Monday, April 30, 2012

Latest Trend: Six Facts About Today's Post-Recession Car Loans


With consumers getting back into the swing of financing vehicles again and the financial institutions willingness to lend again, we've uncovered some interesting facts about today's car loans.

  1. Consumers Have Returned to 'Car Mortgages' Again. Auto loans of 72 to 84 months account for 28% of today's loans, a 4% increase from 3 years ago. --- Experian and Wards (To peruse our 2008 Black Enterprise article related to Car Mortgages, click here.)
  2. Some credit Unions are offering 96-month (8-year) car loans. Long-term loans also known as 'Car Mortgages' were basically frozen in 2008 and 2009 during the height of the recession. 
  3. Car Payments Are A Priority Over Car Payments.
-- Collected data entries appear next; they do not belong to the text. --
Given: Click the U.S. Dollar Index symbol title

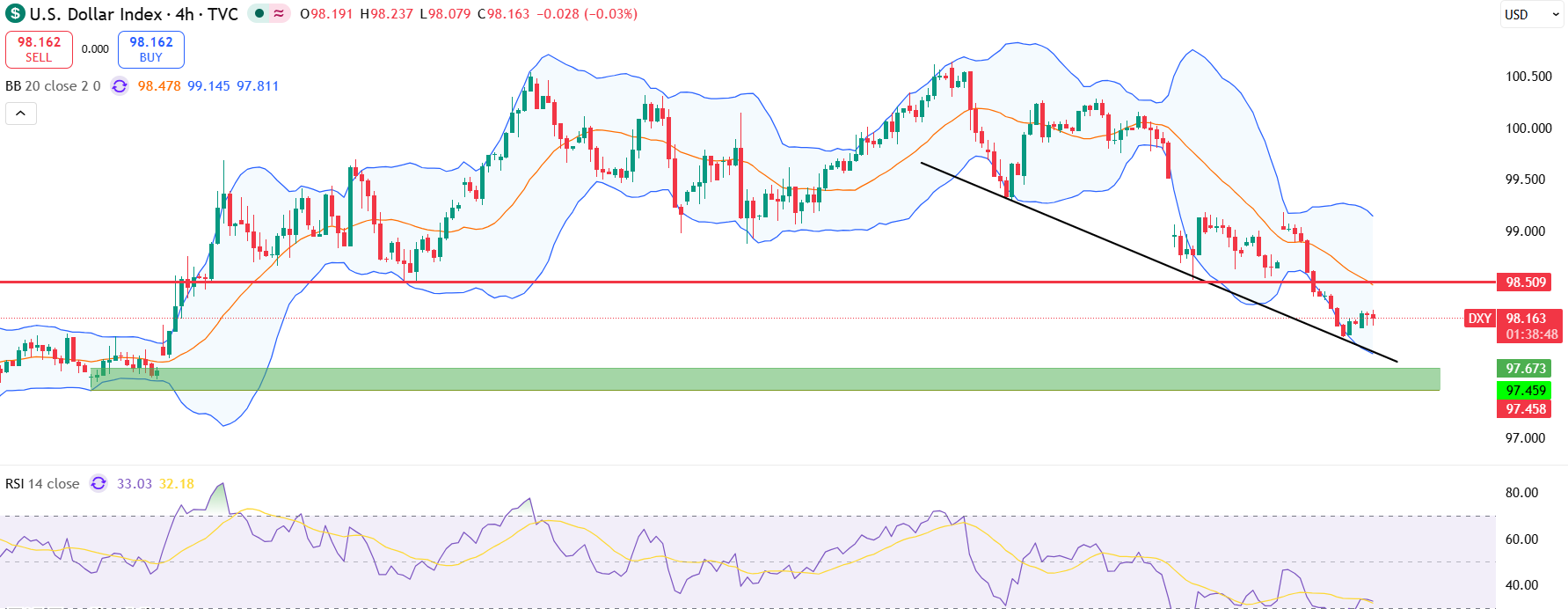Looking at the screenshot, I should coord(95,14).
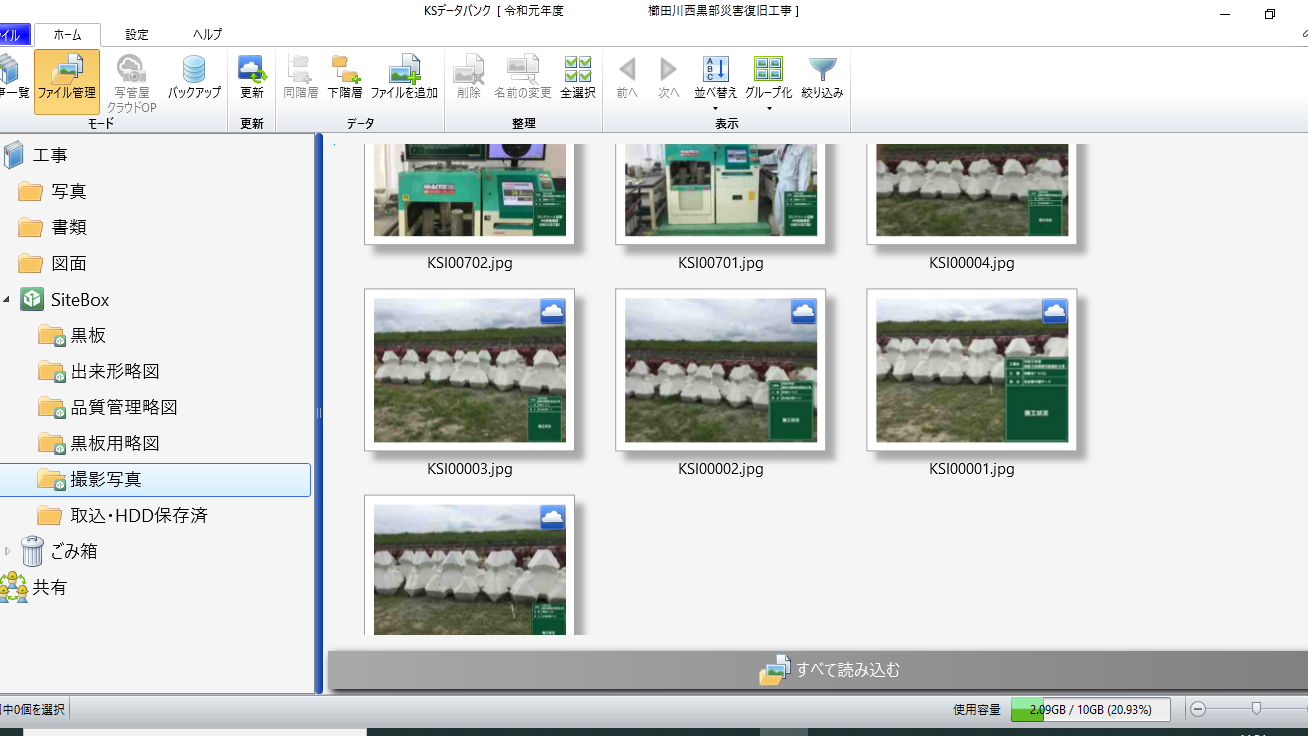Switch to the 設定 tab
The image size is (1308, 736).
(x=137, y=34)
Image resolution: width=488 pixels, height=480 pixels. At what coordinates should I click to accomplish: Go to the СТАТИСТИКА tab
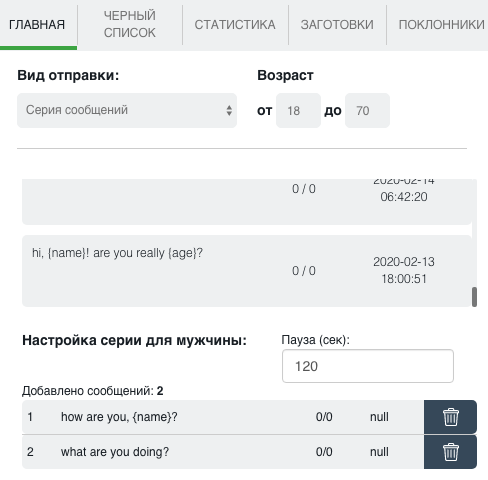235,25
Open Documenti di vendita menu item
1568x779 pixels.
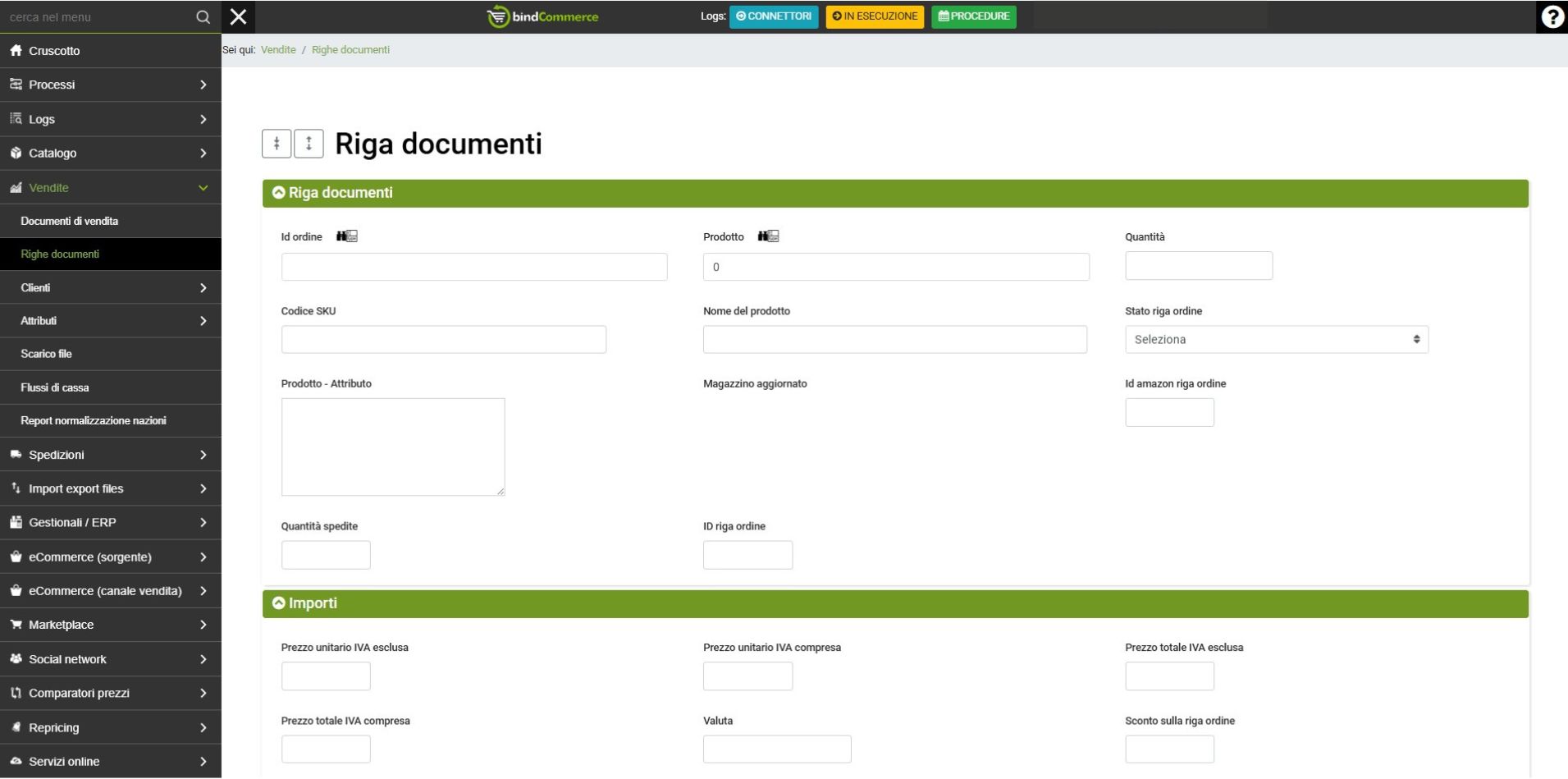pyautogui.click(x=70, y=222)
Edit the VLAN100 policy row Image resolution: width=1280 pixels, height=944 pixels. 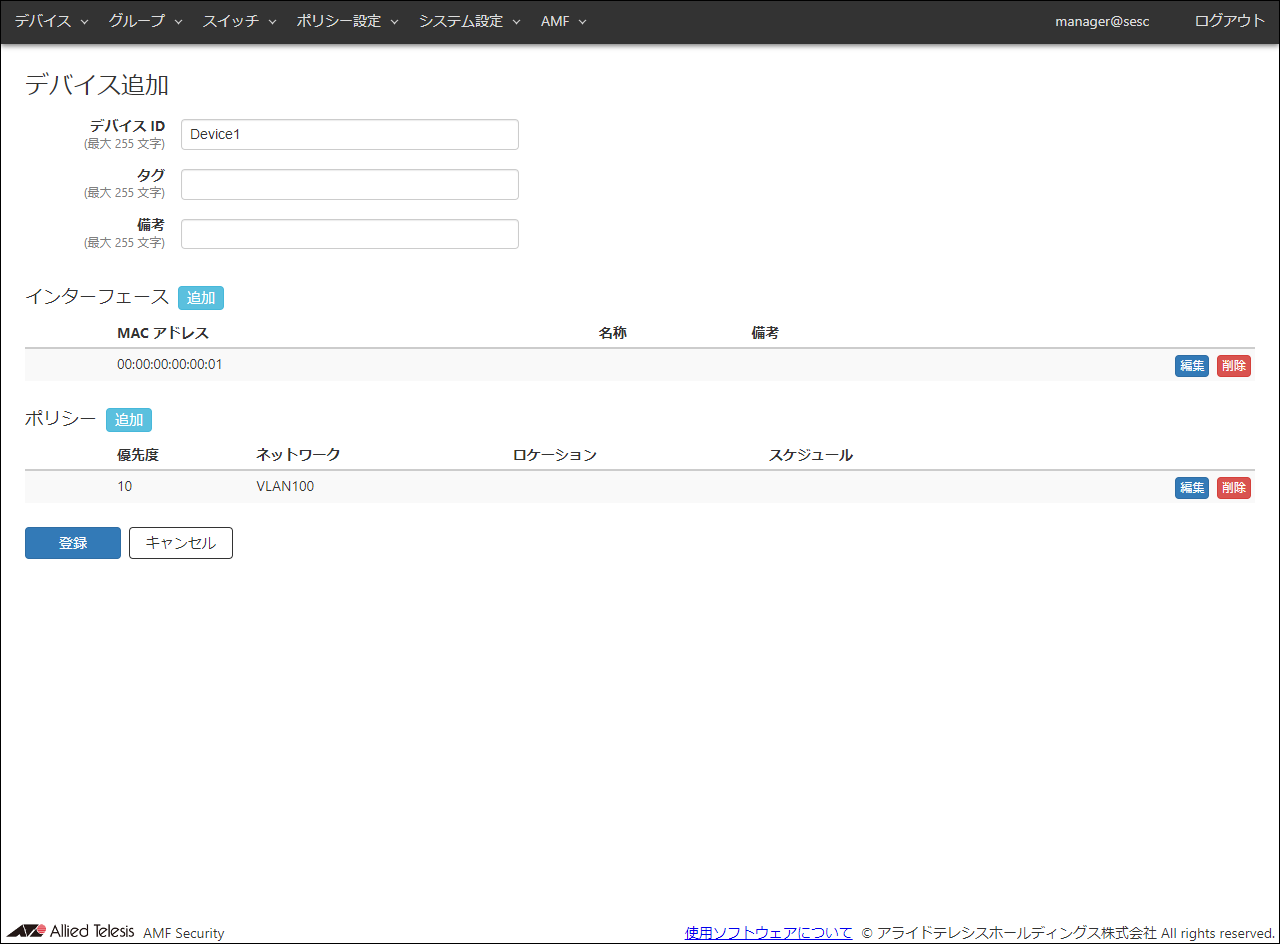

Consumers juggling debt are making their car payments even if they're skipping mortgage or credit card payments, recent data show.
  4. In 2011, 39% of consumers who were delinquent on their mortgage paid credit cards and auto loans in a timely manner. -- Trans Union
  5. In 2011, 17% of consumers that were delinquent on their credit cards paid both the mortgage and auto loan on time. -- Trans Union
  6. In 2011, 10% of consumers that were delinquent on auto loans were current on both the mortgage and credit cards. -- Trans Union.